§ EXERCISE DESCRIPTION: Return the lines of the items exactly as they appear, from the line containing "Open the Support page" through the end of the items, both ends included.

§ SUPPLIED INFORMATION:
━━━━━━━━

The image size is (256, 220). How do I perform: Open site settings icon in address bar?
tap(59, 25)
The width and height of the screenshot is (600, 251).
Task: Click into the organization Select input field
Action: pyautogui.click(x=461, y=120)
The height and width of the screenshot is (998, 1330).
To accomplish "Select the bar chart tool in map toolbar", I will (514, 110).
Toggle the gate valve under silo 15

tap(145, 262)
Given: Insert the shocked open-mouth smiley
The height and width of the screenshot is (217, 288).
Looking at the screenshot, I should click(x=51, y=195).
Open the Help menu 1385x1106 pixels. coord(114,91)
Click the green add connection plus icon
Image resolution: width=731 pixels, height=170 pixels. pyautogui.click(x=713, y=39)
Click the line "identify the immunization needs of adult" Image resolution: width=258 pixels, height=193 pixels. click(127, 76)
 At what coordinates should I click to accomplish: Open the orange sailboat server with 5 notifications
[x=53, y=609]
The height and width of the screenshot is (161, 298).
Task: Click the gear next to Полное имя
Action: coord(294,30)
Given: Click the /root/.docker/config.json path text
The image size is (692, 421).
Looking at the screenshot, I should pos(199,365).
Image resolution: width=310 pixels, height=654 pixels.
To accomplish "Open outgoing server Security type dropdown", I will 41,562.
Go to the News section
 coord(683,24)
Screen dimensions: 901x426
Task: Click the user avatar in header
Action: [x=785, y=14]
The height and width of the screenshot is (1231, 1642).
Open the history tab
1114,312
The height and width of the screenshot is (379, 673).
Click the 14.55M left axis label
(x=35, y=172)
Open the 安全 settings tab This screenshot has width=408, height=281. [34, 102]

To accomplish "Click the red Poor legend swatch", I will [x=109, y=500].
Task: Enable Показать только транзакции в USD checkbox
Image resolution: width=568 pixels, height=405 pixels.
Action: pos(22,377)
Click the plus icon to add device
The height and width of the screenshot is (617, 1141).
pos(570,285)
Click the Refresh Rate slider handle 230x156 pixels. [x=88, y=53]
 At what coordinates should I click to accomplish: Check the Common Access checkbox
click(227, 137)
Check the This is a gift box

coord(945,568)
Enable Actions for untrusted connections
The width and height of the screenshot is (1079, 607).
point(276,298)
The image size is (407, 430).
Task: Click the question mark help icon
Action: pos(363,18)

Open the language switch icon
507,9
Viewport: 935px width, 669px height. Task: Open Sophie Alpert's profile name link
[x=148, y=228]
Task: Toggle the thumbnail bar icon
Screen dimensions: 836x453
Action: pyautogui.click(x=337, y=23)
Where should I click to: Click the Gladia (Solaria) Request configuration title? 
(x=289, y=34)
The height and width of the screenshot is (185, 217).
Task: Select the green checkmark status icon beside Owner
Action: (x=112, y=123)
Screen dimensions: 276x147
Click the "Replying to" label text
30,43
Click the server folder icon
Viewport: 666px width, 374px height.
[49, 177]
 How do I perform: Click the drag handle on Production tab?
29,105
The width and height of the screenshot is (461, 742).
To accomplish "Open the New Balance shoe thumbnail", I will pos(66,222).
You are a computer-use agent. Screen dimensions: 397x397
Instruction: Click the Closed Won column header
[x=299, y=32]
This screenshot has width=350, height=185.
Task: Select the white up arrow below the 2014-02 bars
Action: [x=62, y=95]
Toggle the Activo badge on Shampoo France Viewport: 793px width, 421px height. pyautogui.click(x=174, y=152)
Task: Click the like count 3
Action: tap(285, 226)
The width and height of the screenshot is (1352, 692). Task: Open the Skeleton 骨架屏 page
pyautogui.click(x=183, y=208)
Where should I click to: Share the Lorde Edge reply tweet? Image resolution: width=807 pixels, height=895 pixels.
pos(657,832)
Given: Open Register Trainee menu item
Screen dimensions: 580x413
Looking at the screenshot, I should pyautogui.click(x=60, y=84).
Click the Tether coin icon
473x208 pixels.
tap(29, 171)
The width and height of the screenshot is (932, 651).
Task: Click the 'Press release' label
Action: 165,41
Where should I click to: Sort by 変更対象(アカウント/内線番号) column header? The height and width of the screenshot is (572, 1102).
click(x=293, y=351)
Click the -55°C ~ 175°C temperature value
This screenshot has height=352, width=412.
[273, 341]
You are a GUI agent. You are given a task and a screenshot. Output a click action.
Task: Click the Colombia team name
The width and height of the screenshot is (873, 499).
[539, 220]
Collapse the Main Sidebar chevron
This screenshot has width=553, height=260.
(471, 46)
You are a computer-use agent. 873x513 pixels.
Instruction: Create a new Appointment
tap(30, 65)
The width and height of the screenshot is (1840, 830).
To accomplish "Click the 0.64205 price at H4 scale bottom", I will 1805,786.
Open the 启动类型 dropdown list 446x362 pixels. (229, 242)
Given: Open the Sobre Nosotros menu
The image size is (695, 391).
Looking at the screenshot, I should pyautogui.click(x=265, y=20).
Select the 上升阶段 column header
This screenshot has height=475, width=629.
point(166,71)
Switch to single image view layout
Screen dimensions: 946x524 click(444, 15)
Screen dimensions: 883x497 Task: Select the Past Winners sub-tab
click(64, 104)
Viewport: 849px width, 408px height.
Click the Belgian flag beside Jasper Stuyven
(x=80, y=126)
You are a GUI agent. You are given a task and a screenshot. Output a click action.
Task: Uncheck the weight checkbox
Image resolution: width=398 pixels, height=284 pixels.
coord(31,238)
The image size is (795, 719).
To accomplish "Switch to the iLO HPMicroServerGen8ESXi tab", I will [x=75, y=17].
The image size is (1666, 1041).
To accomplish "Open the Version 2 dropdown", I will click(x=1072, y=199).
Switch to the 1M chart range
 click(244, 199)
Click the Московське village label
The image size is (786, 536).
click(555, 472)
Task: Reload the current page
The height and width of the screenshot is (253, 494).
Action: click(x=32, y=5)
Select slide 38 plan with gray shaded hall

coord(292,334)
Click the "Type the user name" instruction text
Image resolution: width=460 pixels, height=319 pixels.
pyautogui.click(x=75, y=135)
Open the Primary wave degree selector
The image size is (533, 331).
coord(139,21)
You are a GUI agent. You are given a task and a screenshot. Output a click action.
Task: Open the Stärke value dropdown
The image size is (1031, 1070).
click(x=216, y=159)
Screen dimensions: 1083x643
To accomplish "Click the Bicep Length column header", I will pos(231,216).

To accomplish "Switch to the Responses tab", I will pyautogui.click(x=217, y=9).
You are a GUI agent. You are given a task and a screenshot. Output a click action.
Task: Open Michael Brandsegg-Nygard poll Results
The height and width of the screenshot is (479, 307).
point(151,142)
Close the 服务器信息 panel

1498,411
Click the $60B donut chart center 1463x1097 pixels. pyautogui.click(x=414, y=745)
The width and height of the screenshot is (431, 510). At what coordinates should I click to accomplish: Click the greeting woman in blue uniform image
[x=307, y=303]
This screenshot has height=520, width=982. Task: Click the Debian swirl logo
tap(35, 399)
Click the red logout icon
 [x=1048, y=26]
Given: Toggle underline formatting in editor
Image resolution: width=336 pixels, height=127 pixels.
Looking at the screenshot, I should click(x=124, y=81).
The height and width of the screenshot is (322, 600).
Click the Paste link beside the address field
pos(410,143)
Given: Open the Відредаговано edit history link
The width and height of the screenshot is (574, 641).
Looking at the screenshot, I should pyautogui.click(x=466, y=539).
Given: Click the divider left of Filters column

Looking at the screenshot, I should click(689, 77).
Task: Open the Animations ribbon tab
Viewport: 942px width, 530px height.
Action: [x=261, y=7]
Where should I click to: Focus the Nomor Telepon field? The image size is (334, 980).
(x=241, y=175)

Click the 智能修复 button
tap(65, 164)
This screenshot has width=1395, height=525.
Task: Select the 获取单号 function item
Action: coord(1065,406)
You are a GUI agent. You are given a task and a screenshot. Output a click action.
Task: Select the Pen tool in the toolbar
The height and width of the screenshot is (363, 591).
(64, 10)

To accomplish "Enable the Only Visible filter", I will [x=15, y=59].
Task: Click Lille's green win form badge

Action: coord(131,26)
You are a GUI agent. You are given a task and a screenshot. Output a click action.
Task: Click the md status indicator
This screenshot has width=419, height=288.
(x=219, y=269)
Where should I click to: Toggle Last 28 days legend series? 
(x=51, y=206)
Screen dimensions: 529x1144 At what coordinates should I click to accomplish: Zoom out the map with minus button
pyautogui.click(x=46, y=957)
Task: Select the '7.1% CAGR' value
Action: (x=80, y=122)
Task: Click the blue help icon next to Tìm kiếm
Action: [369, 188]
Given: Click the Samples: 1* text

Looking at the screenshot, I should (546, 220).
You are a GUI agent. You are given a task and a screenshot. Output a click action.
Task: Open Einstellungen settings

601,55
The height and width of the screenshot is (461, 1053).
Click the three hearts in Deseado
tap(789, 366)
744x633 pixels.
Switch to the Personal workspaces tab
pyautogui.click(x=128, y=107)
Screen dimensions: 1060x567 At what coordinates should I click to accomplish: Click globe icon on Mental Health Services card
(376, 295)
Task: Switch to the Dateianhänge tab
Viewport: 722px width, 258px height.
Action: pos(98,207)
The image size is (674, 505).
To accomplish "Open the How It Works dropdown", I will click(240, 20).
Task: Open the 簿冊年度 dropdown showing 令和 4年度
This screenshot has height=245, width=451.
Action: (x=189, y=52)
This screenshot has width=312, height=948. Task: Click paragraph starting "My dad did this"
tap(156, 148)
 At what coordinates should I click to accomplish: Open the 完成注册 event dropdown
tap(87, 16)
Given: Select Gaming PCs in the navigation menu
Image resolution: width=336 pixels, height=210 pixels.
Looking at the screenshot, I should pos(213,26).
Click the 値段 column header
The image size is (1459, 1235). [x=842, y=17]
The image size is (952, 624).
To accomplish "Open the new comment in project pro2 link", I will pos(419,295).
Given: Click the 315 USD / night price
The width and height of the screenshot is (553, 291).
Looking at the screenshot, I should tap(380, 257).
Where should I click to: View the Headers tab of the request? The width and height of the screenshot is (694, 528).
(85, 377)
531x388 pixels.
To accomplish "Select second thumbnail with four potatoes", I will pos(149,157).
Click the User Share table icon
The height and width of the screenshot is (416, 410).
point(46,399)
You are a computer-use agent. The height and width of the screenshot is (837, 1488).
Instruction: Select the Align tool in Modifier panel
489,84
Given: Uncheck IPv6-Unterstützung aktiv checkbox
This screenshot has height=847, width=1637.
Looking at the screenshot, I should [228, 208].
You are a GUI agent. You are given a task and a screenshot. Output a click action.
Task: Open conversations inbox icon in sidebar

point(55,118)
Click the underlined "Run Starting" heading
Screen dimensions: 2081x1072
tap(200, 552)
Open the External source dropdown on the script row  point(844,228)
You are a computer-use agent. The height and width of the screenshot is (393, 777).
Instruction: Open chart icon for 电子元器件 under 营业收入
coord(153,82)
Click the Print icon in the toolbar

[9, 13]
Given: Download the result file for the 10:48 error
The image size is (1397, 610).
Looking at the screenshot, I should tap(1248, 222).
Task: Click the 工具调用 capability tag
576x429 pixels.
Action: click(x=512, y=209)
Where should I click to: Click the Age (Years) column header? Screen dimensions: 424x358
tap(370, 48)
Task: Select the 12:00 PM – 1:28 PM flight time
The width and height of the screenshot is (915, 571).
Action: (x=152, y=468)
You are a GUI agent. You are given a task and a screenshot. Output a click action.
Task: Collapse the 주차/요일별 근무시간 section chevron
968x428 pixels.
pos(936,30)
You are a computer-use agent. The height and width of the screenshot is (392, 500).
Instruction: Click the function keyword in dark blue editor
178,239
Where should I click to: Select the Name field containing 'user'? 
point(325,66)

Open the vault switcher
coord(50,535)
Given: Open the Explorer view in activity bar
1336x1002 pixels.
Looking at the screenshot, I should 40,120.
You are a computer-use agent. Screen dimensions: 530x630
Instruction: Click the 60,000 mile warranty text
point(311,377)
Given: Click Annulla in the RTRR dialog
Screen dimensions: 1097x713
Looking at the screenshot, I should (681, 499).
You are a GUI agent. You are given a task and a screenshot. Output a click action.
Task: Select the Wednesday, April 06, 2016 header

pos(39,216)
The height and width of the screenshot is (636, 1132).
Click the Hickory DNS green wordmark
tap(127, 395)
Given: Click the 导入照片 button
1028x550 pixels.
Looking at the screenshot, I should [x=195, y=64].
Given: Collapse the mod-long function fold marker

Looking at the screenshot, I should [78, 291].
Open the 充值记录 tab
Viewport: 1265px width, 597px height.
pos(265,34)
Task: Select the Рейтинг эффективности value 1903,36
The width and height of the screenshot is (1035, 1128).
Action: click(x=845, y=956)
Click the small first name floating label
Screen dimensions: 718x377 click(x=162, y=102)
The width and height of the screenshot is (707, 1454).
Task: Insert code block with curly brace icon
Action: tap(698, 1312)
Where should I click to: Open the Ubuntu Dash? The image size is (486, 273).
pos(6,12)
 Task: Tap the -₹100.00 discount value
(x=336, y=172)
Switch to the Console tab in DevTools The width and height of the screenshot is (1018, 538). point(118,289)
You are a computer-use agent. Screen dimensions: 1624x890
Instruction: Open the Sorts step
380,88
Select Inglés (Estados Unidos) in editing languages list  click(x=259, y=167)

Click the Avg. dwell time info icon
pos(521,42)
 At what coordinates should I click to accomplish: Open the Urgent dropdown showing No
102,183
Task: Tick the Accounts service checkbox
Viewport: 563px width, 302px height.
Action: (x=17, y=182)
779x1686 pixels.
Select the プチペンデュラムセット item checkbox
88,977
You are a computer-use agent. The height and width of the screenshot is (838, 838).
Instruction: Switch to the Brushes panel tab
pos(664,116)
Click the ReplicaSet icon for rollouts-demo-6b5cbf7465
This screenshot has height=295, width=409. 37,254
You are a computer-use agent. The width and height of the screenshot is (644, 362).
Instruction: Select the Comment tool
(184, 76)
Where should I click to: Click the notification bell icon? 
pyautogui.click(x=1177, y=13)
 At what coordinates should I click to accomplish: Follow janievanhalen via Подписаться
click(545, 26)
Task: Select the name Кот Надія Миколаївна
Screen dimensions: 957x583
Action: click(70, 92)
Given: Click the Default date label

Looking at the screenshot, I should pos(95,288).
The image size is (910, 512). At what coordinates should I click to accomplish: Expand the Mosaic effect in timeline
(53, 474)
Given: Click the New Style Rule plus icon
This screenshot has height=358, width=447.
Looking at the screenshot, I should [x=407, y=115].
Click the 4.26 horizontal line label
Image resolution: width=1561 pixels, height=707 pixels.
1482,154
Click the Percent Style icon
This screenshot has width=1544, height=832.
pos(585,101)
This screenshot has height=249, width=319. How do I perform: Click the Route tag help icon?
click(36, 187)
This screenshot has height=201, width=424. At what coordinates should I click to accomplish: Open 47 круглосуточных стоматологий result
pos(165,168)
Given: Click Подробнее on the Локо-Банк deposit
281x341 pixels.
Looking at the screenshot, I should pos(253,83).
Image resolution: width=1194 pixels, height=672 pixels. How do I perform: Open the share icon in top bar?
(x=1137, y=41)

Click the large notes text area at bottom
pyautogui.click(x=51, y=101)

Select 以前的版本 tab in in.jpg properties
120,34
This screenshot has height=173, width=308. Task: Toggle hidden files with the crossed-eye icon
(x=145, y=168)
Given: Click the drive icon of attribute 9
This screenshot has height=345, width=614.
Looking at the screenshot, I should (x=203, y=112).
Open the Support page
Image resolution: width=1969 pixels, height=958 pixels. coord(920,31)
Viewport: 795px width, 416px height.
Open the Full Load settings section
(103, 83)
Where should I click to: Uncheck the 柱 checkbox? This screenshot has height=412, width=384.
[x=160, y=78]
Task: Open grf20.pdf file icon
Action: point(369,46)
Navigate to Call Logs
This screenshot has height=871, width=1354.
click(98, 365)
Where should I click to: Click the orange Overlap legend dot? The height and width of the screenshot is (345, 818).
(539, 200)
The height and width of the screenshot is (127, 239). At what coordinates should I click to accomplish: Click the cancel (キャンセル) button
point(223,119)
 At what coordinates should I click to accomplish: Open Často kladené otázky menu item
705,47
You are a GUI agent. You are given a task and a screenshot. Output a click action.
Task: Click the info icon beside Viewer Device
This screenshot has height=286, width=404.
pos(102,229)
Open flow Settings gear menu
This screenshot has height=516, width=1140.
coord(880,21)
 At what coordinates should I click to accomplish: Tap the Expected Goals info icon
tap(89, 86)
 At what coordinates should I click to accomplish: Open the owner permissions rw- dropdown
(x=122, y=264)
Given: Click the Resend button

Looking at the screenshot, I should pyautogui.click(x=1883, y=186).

━━━━━━━━

§ OUTPUT:
Open the Support page
Image resolution: width=1969 pixels, height=958 pixels. coord(920,31)
Viewport: 795px width, 416px height.
Open the Full Load settings section
(103, 83)
Where should I click to: Uncheck the 柱 checkbox? This screenshot has height=412, width=384.
[x=160, y=78]
Task: Open grf20.pdf file icon
Action: point(369,46)
Navigate to Call Logs
This screenshot has height=871, width=1354.
click(98, 365)
Where should I click to: Click the orange Overlap legend dot? The height and width of the screenshot is (345, 818).
(539, 200)
The height and width of the screenshot is (127, 239). At what coordinates should I click to accomplish: Click the cancel (キャンセル) button
point(223,119)
 At what coordinates should I click to accomplish: Open Často kladené otázky menu item
705,47
You are a GUI agent. You are given a task and a screenshot. Output a click action.
Task: Click the info icon beside Viewer Device
This screenshot has height=286, width=404.
pos(102,229)
Open flow Settings gear menu
This screenshot has height=516, width=1140.
coord(880,21)
 At what coordinates should I click to accomplish: Tap the Expected Goals info icon
tap(89, 86)
 At what coordinates should I click to accomplish: Open the owner permissions rw- dropdown
(x=122, y=264)
Given: Click the Resend button

Looking at the screenshot, I should pyautogui.click(x=1883, y=186).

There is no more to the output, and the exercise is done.